Pre-filter specs by RO system
Most RO systems ship with 5-micron PP sediment pre-filters as the standard. Here's what's included with systems reviewed on this site:
| System | Standard pre-filter | Upgrade option |
|---|---|---|
| iSpring RCC7AK | 5-micron PP sediment | 1-micron PP available |
| Waterdrop G3P800 | Composite pre-filter | Use Waterdrop OEM |
| SimPure T1-400 / T1-400ALK | PP melt-blown sediment | 1-micron PP compatible |
| SimPure Q3-600 / Q3-600A | PP sediment (×2) | 1-micron PP compatible |
| GlacierFresh U03 | PP sediment | Standard 10" compatible |
| AquaTru Classic | Proprietary pre-filter | AquaTru OEM only |
For systems using standard 10-inch PP cartridges (iSpring, SimPure, most under-sink), you can swap between 1-micron and 5-micron replacement cartridges from the same manufacturer or compatible third-party brands. Waterdrop and AquaTru use proprietary filter formats — stick with their OEM cartridges.
Nominal vs absolute: why the rating isn't exact
Most RO pre-filter replacement cartridges are nominal filters. A nominal 5-micron filter removes approximately 80–85% of particles at 5 microns — not all of them. Some particles smaller than the rating pass through; some at the rated size pass through.
Absolute filters remove close to 100% of particles at their rated size. They're used in pharmaceutical manufacturing, lab water systems, and applications where near-zero particle passage is required. For household and light commercial RO systems, nominal filters are the standard — and appropriate. The RO membrane handles what the pre-filter misses.
The practical implication: when a 5-micron pre-filter label says "5 micron," it doesn't mean zero particles below 5 microns pass through. It means most particles at 5 microns and larger are captured. This is why the staged approach (coarser to finer) works better than trying to do everything with one ultra-fine nominal filter.

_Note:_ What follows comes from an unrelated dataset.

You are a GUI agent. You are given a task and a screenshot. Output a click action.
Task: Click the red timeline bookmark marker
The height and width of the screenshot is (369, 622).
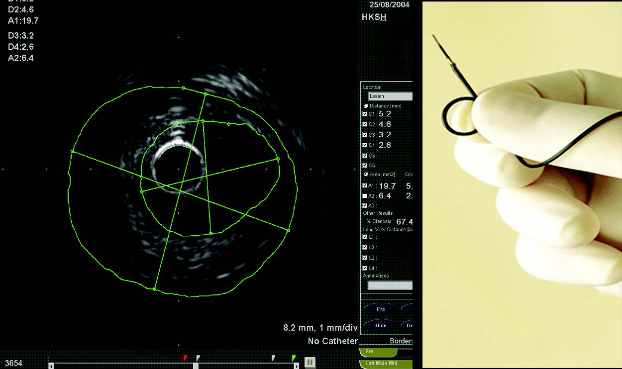185,358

What micron ratings don't tell you
This is where most micron rating guides miss the point for RO buyers. Micron rating describes physical particle filtration only. It tells you nothing about:
- Dissolved contaminants — lead, arsenic, nitrates, fluoride, PFAS are dissolved in water at the molecular level. No pre-filter of any micron rating removes them. The RO membrane does.
- Chlorine and chloramines — removed by the carbon block pre-filter stage, not the sediment pre-filter. Micron rating is irrelevant for chemical reduction.
- Bacteria and viruses — most bacteria (0.2–10 microns) can theoretically be captured by a 1-micron absolute filter. But nominal filters won't provide reliable bacterial reduction, and most RO membranes (0.0001 micron) remove bacteria as part of normal operation. If bacteria are a concern, UV sterilization is the right addition — not a finer pre-filter.
- Output water TDS — this is determined by the RO membrane quality and feed water TDS, not the pre-filter micron rating.
The pre-filter protects the membrane. The membrane does the water quality work. Getting the pre-filter micron rating right extends membrane life and maintains system pressure — it doesn't improve the water coming out of your faucet.